Data Management for Industrial IoT

Table of Contents

What Is Industry 4.0? Time-Series Data and Databases Getting Started Building With a Time-Series Database Conclusion

Section 1

What Is Industry 4.0?

Advances in technology continue to drive change in industrial operations. As businesses seek to leverage these advances, it’s important to understand how different technologies impact their operations. Instrumentation, i.e., the use of sensors to measure different aspects of a process, is a key area in the evolution of the industrial internet of things (IIoT). The data generated from sensors and applications have the potential to dramatically affect industrial processes; they generate a lot of data. Businesses need to understand the characteristics and shape of that data, as well as how to effectively analyze and apply it to drive improvements.

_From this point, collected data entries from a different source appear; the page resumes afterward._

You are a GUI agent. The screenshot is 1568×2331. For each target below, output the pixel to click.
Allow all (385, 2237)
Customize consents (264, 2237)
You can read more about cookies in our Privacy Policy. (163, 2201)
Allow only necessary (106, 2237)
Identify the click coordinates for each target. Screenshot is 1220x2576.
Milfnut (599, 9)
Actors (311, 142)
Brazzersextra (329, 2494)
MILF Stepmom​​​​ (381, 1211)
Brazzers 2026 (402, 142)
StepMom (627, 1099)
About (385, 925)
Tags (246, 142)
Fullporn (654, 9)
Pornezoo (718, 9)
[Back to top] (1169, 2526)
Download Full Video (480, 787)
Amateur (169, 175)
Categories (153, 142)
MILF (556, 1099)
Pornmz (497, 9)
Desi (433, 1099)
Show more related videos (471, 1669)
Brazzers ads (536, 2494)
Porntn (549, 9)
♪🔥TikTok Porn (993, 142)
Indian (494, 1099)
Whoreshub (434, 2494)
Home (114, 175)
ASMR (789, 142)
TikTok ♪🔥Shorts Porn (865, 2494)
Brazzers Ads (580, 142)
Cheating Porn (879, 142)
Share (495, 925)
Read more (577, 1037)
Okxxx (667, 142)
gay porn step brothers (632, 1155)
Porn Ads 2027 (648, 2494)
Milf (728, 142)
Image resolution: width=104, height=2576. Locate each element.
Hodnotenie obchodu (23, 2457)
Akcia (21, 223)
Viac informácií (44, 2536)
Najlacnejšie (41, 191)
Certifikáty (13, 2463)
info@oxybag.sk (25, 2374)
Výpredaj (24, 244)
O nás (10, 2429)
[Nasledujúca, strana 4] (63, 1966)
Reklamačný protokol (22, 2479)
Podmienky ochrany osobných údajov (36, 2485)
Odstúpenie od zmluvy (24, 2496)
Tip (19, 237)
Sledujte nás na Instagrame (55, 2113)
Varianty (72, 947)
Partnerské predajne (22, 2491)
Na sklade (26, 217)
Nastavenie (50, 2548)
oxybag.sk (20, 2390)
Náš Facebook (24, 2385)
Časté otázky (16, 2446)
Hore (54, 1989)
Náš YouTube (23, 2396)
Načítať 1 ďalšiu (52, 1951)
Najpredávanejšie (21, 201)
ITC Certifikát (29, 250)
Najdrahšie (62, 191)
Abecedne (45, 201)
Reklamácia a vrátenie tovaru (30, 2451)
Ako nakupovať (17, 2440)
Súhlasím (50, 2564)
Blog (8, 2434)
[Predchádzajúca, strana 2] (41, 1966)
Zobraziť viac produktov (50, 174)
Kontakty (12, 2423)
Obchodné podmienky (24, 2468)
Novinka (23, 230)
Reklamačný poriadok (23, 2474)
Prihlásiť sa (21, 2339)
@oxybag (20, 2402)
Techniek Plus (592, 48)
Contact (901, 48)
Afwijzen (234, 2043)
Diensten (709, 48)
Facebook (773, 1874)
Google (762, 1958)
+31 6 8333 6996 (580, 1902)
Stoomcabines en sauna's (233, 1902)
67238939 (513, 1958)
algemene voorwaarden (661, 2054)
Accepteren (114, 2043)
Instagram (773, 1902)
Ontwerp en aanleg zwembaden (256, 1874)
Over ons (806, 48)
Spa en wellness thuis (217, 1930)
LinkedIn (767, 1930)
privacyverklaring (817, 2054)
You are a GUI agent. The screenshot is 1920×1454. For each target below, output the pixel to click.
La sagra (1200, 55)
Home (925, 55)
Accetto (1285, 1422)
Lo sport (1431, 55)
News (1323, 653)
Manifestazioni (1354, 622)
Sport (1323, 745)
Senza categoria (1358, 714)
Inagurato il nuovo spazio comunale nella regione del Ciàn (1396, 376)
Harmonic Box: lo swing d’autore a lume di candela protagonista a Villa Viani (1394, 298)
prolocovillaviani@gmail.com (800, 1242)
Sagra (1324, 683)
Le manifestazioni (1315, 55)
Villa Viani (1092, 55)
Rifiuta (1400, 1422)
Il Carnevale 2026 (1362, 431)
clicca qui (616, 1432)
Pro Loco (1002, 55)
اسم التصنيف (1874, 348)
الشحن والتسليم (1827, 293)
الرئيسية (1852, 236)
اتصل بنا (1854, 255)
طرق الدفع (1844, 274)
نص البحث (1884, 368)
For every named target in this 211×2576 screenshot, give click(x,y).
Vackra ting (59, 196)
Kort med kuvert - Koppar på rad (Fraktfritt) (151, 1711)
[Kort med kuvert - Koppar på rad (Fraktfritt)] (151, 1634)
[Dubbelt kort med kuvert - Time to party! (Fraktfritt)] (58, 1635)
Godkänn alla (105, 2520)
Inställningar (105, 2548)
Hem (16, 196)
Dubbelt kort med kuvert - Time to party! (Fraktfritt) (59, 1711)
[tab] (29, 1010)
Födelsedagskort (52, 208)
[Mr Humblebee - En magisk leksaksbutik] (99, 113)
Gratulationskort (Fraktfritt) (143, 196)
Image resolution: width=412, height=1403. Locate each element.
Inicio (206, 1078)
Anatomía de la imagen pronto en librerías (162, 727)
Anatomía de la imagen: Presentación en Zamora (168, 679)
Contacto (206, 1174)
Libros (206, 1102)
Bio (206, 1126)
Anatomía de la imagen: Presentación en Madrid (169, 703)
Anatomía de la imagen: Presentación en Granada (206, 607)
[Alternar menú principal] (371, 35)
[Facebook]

One shared characteristic of data generated by instrumentation is that it is time-stamped. Time-series data, therefore, functions as a critical piece in industrial observability and optimization. Industrial operators need to understand this type of data and how to work with it to maximize its vast potential. In this Refcard, we’ll discuss one of the key infrastructure components that contributes to IIoT success: a time-series database.

To understand why the time-series database is so integral, we’ll take a brief look at what is being labeled as “industry 4.0” and how it relates to IIoT. Next, we’ll discuss the characteristics of time-series data and why you should replace legacy data historians in order to achieve industry 4.0 goals. Finally, we turn our attention to getting started with open-source, time-series databases, how to ingest time-series data, and important considerations for building IIoT applications based on time-series data.

The industrial world is one that values consistency and predictability. The evolution of industrialization demonstrates this: What started with basic mechanization came to embrace the assembly line, followed by the use of computers and robots. Today, we’re in the midst of the fourth wave of the industrial revolution where autonomous systems being fed raw and trained data (i.e., machine learning) enhance manufacturing processes. The goal of automation at this level is to keep industrial production running efficiently and safely while minimizing downtime

Industry 4.0 has a direct impact on IIoT because the technological tools and advances of industry 4.0 provide businesses with the data and analysis they need to make informed decisions about mission-critical processes. Instrumentation (i.e., putting sensors on things) is the heart of IIoT. These sensors generate large volumes of time-stamped data that tell businesses how their equipment, machines, and systems are functioning.

Time-series data, therefore, functions as a critical component of industry 4.0. Fortunately, the basic design principles behind industry 4.0 dovetail with the characteristics of time-series data:

Interconnection – The ability to have devices, sensors, and people connect and communicate with each other.
Information transparency – Interconnection allows for the collection of large amounts of data from all points of the manufacturing process. Making this data available to industrial operators provides them with an informed understanding that can aid in the identification of areas of innovation and improvement.
Technical assistance – The ability to aggregate and visualize the data collected with a centralized dashboard allows industrial operators to make informed decisions and solve urgent issues on the fly. Furthermore, centralized data views help industrial operators avoid conducting a range of tasks that are unpleasant or unsafe for them to perform.
Decentralized decisions – The ability for systems to perform their tasks autonomously based on data collected. These systems only require human input for exceptions.

Moving from 3.0 to 4.0

The shift to industry 4.0 is ongoing and presents many challenges. Oftentimes, it’s not possible or practical for businesses to implement wholesale upgrades to their industry 3.0 processes to make them compatible with industry 4.0 specifications. Such a piecemeal process exacerbates pre-existing issues with legacy systems.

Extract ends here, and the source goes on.